FOP macht Verkäufer unabhängiger von Programmierern

Übliche IT-Projekte laufen so ab: Der Verkäufer redet mit dem Kunden über seine Anforderungen, der Verkäufer übersetzt die Anforderungen in technische Anforderungen und gibt sie dem Programmierer. Anschließend warten alle auf den Programmierer.

Dieses System hat einen Nachteil: Alle warten auf den Programmierer. Dieser legt erst los, wenn er alle Anforderungen kennt, denn sonst riskiert er, Dinge zu entwickeln, die nachher niemand benötigt und für die er nicht bezahlt wird.

Kernproblem ist, dass sich programmierter Code schlecht aus Projekten herauslösen lässt und in anderen Projekten wiederverwerten lässt. Doch ist das wirklich so? Immerhin sollte es doch möglich sein, mit einem guten Programmierstil wiederverwertbaren Code herzustellen.

Fakt ist aber, dass sämtlicher wiederverwertbarer Code bereits irgendwo in kostenlosen Programmier-Bibliotheken zusammengefasst sind. Was moderne Entwickler nur noch tun ist, entsprechende Bibliotheken zu verwenden und Anwendungen daraus zusammenzusetzen.

FOP geht da einen Schritt weiter: Anstatt wie normale Programmiersprachen Programmbibliotheken einzubinden und zu verwenden, setzt FOP eine Abstraktionsstufe höher an: Bei den Kundenanforderungen.

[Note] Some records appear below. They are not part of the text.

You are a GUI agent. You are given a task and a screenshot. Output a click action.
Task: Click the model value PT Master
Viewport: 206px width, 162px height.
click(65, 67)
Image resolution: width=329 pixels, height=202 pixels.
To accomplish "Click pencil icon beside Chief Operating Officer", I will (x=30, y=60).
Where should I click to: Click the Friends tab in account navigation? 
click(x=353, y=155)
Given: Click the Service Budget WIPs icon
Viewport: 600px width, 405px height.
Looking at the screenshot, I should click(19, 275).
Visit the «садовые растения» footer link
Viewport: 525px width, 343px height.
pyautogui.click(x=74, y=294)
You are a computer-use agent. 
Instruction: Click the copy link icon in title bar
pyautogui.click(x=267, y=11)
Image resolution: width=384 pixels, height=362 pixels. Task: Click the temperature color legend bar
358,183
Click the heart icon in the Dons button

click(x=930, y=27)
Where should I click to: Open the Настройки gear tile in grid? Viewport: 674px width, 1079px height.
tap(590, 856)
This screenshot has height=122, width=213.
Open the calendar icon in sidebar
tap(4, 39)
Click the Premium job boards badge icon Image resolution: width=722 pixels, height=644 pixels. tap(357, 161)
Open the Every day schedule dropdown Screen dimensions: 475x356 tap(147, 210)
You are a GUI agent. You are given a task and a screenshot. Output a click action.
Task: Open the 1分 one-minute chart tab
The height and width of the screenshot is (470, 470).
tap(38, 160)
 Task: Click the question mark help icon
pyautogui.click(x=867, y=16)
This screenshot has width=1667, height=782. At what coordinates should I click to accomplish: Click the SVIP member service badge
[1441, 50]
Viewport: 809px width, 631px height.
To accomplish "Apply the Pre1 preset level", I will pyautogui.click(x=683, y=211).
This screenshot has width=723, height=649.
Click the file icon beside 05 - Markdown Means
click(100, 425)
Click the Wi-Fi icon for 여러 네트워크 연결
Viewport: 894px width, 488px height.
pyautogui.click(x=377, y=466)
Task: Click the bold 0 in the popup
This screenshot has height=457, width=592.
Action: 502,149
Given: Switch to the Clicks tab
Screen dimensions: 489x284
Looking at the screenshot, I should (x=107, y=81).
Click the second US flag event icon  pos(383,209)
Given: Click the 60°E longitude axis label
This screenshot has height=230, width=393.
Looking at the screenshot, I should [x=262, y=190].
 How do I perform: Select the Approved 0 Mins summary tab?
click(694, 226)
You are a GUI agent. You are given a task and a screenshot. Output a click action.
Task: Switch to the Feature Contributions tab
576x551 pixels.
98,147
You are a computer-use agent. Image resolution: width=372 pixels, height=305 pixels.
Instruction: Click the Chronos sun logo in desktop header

Jede Kundenanforderung hat zur Folge, dass gewisse Dinge in der Software programmiert werden müssen: Bibliotheken eingebunden werden, Dinge verknüpft, Felder angelegt… – und genau das kann FOP beschreiben.

Kommt in Zukunft also eine Kunden-Anforderung auf den Verkäufer zu, kann dieser diese Anforderung in FOP hinschreiben und schon entsteht daraus Programmcode. Die eigentliche Programmier-Arbeit hat der Programmierer nämlich zeitlich entkoppelt bereits viel früher getan: Nämlich definiert, wie Kundenanforderung X allgemein umgesetzt werden müsste.

FOP ist eine Beschreibungssprache, mit der es möglich ist, komplexe IT-Software-Systeme aus einer formalisierten Anforderungs-Beschreibung zu generieren.